Hacker News new | ask | show | jobs
by ocdnix 2154 days ago
Turns out this is about EC2 spot instances for ECS. How would it compare to ECS Fargate spot these days?

I'm also missing a discussion about designing for interruption, either by not keeping state, or by being able to shed state quickly, to be picked up by other instances.

Also, if you set up EC2 spot with a launch template or ASG with very differently-sized instance types (to reduce risk of running out), is there a way to even out the load coming through an ALB? The least-connections scheduling can help in some cases, but a connection might not map 1:1 to one unit of load. The ALB can use weighted balancing, but on the target group level. Dunno how easy it would be to allocate different instance sizes to different target groups and weigh them accordingly.

2 comments

AFAIK with Fargate a lot of this is handled for you, as long as you have the auto scaling group.

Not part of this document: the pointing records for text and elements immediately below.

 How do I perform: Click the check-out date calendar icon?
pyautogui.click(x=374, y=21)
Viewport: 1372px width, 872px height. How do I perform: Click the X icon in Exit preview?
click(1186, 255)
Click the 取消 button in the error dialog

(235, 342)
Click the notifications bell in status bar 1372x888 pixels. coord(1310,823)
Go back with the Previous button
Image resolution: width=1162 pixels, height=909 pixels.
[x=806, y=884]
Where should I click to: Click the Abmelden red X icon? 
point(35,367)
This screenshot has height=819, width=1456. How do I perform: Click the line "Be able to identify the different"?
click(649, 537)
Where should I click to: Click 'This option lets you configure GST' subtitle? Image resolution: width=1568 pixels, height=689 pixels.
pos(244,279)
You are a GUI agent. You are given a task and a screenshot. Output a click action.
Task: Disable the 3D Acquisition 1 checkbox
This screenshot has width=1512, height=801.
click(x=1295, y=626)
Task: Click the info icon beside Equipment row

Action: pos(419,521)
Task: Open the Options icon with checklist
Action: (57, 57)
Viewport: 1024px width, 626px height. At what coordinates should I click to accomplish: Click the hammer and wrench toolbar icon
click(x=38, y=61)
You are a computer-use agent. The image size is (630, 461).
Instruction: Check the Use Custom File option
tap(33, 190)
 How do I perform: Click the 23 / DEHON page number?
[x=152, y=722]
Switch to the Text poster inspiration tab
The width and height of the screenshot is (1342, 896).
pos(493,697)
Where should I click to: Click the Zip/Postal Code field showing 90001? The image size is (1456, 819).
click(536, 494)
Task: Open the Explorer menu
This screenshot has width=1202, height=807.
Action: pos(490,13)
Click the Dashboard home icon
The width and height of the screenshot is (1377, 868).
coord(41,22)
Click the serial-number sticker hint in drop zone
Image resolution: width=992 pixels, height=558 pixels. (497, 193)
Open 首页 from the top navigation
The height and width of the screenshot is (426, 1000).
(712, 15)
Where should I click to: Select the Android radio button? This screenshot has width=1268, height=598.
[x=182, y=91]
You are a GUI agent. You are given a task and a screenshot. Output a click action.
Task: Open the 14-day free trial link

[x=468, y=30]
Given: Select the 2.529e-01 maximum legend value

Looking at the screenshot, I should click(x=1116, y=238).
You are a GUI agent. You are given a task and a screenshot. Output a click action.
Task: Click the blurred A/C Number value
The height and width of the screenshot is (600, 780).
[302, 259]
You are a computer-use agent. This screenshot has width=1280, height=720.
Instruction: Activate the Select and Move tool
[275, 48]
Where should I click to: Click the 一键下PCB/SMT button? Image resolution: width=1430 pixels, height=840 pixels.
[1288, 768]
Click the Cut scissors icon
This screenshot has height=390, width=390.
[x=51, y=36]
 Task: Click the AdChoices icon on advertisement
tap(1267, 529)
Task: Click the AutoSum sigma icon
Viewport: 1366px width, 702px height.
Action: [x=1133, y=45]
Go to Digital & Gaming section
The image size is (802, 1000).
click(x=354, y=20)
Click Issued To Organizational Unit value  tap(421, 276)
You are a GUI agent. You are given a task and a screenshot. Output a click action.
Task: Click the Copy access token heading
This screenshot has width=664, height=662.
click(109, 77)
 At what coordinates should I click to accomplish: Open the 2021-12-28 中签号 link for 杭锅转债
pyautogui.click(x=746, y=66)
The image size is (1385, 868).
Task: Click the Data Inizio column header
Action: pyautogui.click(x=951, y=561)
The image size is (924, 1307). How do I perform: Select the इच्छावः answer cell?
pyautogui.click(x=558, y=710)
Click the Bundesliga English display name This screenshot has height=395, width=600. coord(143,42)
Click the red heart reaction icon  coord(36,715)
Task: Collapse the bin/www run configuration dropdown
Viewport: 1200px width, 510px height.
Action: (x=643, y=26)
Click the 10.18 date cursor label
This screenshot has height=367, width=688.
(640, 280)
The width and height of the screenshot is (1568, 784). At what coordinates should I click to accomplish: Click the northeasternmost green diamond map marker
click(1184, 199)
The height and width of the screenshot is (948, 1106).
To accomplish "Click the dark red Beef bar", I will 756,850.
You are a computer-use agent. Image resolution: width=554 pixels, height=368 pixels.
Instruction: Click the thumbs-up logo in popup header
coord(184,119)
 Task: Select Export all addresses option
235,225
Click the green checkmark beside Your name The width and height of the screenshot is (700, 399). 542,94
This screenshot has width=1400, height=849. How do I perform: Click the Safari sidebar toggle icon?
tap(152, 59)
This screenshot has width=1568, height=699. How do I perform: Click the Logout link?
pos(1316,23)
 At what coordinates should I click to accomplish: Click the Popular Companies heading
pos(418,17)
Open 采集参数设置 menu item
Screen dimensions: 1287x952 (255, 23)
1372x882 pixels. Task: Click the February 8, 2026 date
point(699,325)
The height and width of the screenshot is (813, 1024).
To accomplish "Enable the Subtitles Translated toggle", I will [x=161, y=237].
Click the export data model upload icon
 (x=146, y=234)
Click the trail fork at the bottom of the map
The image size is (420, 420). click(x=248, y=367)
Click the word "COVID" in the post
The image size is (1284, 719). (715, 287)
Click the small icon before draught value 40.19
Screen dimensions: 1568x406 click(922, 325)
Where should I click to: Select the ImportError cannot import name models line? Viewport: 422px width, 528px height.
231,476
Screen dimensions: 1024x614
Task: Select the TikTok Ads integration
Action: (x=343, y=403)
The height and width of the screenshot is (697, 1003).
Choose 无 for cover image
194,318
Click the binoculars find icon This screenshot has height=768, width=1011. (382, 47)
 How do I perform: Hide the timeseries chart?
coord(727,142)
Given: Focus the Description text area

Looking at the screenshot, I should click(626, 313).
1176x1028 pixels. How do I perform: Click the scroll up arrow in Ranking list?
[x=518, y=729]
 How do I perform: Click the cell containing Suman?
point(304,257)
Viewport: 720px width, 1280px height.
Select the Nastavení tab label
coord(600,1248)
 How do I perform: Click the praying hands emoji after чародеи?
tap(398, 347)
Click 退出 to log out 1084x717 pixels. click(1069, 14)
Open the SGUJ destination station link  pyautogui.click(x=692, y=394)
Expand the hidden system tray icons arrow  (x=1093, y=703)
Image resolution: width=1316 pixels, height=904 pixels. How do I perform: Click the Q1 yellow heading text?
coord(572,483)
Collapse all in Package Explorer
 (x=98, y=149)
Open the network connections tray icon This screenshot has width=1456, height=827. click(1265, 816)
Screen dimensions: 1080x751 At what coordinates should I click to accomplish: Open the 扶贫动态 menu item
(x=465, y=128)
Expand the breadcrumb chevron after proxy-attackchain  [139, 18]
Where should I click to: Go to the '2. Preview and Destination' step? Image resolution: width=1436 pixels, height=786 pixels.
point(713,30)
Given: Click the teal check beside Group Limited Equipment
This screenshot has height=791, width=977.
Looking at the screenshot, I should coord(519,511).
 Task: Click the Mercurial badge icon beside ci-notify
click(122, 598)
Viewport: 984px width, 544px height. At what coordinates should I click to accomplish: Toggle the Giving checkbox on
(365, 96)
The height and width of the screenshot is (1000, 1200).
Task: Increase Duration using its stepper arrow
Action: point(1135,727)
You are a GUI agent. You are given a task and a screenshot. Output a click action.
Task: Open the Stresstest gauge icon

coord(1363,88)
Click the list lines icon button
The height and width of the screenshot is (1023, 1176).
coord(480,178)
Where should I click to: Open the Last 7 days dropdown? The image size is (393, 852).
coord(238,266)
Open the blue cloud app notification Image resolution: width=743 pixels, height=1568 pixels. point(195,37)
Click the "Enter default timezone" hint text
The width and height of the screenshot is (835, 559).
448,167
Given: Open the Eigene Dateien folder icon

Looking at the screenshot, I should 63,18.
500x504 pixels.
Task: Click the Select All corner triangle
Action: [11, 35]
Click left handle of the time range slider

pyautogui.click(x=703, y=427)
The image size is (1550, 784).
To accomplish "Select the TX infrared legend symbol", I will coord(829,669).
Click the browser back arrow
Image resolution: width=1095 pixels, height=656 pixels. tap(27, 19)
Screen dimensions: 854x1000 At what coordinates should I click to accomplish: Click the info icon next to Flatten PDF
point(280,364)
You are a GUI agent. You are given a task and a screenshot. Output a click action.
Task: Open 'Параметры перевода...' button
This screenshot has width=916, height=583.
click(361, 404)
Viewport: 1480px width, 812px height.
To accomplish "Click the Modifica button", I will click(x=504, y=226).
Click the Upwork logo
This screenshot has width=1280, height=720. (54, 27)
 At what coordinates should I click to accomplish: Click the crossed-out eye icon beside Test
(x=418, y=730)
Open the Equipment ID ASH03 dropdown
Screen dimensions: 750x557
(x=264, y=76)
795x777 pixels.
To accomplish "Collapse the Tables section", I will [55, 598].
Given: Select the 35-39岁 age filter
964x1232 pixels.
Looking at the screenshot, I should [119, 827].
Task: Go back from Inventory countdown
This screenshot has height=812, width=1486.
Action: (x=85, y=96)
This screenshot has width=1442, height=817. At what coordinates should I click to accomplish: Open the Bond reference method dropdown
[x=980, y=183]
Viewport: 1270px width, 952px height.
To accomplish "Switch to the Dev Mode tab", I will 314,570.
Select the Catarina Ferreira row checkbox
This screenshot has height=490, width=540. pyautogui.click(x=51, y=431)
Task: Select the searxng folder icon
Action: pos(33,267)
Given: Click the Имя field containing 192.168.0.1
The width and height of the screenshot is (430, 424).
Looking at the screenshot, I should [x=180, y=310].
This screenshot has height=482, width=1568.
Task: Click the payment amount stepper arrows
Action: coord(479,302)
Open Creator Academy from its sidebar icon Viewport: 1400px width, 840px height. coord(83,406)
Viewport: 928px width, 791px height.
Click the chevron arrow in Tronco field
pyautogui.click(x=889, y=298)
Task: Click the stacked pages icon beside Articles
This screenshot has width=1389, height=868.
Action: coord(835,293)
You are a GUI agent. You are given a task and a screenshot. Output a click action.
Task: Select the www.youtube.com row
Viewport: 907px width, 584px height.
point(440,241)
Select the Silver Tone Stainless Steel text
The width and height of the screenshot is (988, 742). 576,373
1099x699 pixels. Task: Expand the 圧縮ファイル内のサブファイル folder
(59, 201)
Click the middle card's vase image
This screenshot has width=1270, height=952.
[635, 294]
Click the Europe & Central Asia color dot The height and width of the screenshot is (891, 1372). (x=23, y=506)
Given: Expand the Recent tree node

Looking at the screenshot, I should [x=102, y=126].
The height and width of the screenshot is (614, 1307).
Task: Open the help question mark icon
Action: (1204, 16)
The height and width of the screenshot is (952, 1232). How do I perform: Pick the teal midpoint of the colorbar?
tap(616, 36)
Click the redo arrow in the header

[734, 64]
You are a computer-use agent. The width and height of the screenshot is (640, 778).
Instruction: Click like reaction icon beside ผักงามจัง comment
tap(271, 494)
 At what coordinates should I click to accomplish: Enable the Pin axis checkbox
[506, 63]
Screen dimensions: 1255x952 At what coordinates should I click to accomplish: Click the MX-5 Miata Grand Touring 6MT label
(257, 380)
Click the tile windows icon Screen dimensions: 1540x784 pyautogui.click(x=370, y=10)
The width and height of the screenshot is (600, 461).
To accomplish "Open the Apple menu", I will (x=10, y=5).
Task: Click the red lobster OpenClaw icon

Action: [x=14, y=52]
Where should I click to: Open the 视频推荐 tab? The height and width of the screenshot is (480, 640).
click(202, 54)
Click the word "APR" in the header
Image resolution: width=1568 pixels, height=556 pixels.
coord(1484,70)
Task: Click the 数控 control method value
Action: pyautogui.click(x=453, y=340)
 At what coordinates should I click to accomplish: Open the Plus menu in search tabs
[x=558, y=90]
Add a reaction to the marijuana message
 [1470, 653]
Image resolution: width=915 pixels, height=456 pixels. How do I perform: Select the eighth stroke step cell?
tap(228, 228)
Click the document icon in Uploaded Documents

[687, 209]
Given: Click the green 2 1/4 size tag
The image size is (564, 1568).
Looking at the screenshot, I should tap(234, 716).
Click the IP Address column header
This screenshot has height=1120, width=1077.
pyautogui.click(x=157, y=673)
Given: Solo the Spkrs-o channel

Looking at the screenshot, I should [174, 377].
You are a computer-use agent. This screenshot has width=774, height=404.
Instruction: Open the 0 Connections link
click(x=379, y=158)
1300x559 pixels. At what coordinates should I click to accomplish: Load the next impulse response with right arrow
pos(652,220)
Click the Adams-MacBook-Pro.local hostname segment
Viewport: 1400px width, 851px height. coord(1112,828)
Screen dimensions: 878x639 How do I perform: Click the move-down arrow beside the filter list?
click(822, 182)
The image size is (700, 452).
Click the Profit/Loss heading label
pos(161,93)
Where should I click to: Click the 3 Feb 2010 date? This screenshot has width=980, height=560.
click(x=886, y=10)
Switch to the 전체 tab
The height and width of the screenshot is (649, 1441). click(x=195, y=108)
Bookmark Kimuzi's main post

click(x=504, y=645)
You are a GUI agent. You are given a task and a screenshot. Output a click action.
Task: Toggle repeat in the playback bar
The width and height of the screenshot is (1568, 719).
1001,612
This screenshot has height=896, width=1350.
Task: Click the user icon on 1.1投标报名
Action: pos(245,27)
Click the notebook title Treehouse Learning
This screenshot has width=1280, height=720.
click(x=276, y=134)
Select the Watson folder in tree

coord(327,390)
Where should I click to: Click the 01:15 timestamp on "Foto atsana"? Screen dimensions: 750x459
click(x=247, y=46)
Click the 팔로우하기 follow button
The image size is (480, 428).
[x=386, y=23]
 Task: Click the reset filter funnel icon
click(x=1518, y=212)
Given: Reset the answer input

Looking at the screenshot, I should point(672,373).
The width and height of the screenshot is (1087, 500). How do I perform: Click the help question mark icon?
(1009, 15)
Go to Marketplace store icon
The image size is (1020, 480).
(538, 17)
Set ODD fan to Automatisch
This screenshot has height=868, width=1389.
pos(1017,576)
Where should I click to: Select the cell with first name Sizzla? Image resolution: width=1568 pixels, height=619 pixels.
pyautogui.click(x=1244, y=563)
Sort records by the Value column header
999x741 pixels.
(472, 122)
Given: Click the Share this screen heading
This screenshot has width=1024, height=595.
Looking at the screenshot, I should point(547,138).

We have this setup with two capacity providers (FARGATE_SPOT and FARGATE) with a 75/25% split, meaning that even if there are no spot instances available we will still be up.

The benefit of Fargate being that we don't need to care if certain instance sizes are not available as that is handled by AWS.

Cool, when fargate launched they didn't have a spot possibility (AFAIK) and since we run ECS on Spot instances it would just be a massive increase in cost to switch to FG, but if it now can use underlying spot instances, it might be worth looking at again..
Yeah spot capacity providers for Fargate only got added a few months ago, been running well for us in production.
(Not the OP, but running a fairly similar setup, albeit for EKS nodes rather than ECS nodes :) )

Fargate Spot is about a third of the price of Fargate (at least in eu-west-1 now according to: https://aws.amazon.com/fargate/pricing/ ); so the savings are roughly identical.

Re risk of running out, our current strategy is to use different-but-closely-similar instance groups; so for example we have an autoscaling group running a mix of:

- m5.large - m5dn.large - m5n.large - m5ad.large - m5d.large

Which are the same price on Spot instances, but I'd wager it'd be pretty rare to have all these families reclaimed at once.

(We also use some on-demand only ASGs with lower priority in the cluster-autoscaler to ensure that if it _does_ happen, then we'll have a fallback)